PixVerse Builds World Models Like It's Dreaming
A model with strong agency

"A Model with Serious Main Character Energy"
Has the AI space's vocabulary inflation gotten a little out of hand this past year?
Every other day it's "another DeepSeek moment," every other day it's "ushering in the era of XX." Any product launch or feature update has to send the wheels of history barreling forward.
I'm just here like, time please slow down, stop making me older 🎶
The latest thing pushing me closer to retirement is PixVerse R1.
The moment this product dropped, it was the DeepSeek moment for AI video, the infinite streaming era had begun, and the internet family was once again shocked and thrilled.
So I too followed the crowd and tried out this "world's first general-purpose real-time video generation model supporting up to 1080P resolution."
As for what real-time video generation actually means, we'll get into that later.
After entering the invite code, I found that PixVerse R1 had thoughtfully prepared several world templates for us.

From Dungeons & Dragons to Zelda, from skiing and diving to moonwalking — artsy types, faux middle-class folks, anime enthusiasts, and all manner of niche hobbyists can find their place here.

And even if you don't find one, you can input prompts to customize your own world.
You can choose aspect ratio and camera angle too.

I was lazy, so I just clicked on a template called Tokyo Streets and tried strolling around Tokyo.
Hit start, and the video began generating automatically — a woman in black top and red skirt wandering through a bustling crossing.
And she just keeps wandering, the scenery shifting as she moves, with surrounding skyscrapers and passersby all generating in real time.

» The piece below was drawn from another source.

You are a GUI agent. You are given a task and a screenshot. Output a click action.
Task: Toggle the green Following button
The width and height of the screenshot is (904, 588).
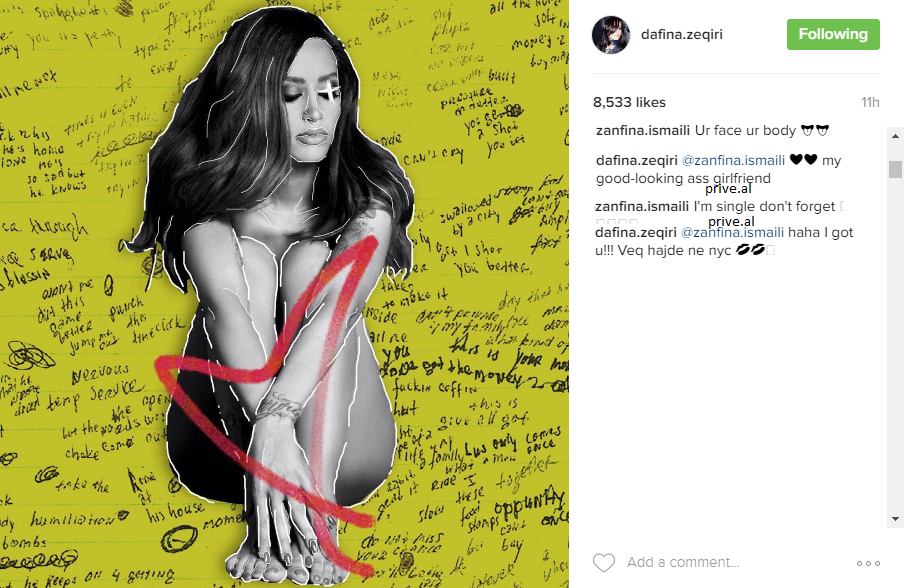pyautogui.click(x=833, y=34)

This is also one of PixVerse R1's marketed highlights: no human intervention needed, the video generates itself in an infinite stream.
Right now it's capped at 5 minutes for the free demo, but technically it could generate forever.
A video model with serious main character energy.
Then, if you too have some Juche ideology, you can input prompts in the dialogue box at the bottom of the page to change the video's direction at any time.

So I cooked up a scenario in my head: the woman pretends to be casually strolling (editor's note: Northeast Chinese slang for hanging out) through Japanese streets, but is actually preparing to carry out righteous justice on Shinzo Abe, before finally being rescued from court by Godzilla.
I ran it through PixVerse R1, and it generated the following masterpiece.
Unlike the currently popular Sora 2 or Veo 3, PixVerse R1 can indeed achieve near-real-time generation.
Within 5 seconds of entering a prompt, the scene changes.
And it's not a hard cut — the footage is continuous.
But I gotta say, there are plenty of problems.
For instance, while the footage is continuous, the transitions aren't smooth. Honestly, I'd say it's worse than a dissolve transition.
In one scene of my short film, I had the female lead take a taxi to the courthouse and enter the building.
The taxi ended up doing a literal phantom tank reveal, and the courthouse building just sprouted from flat ground.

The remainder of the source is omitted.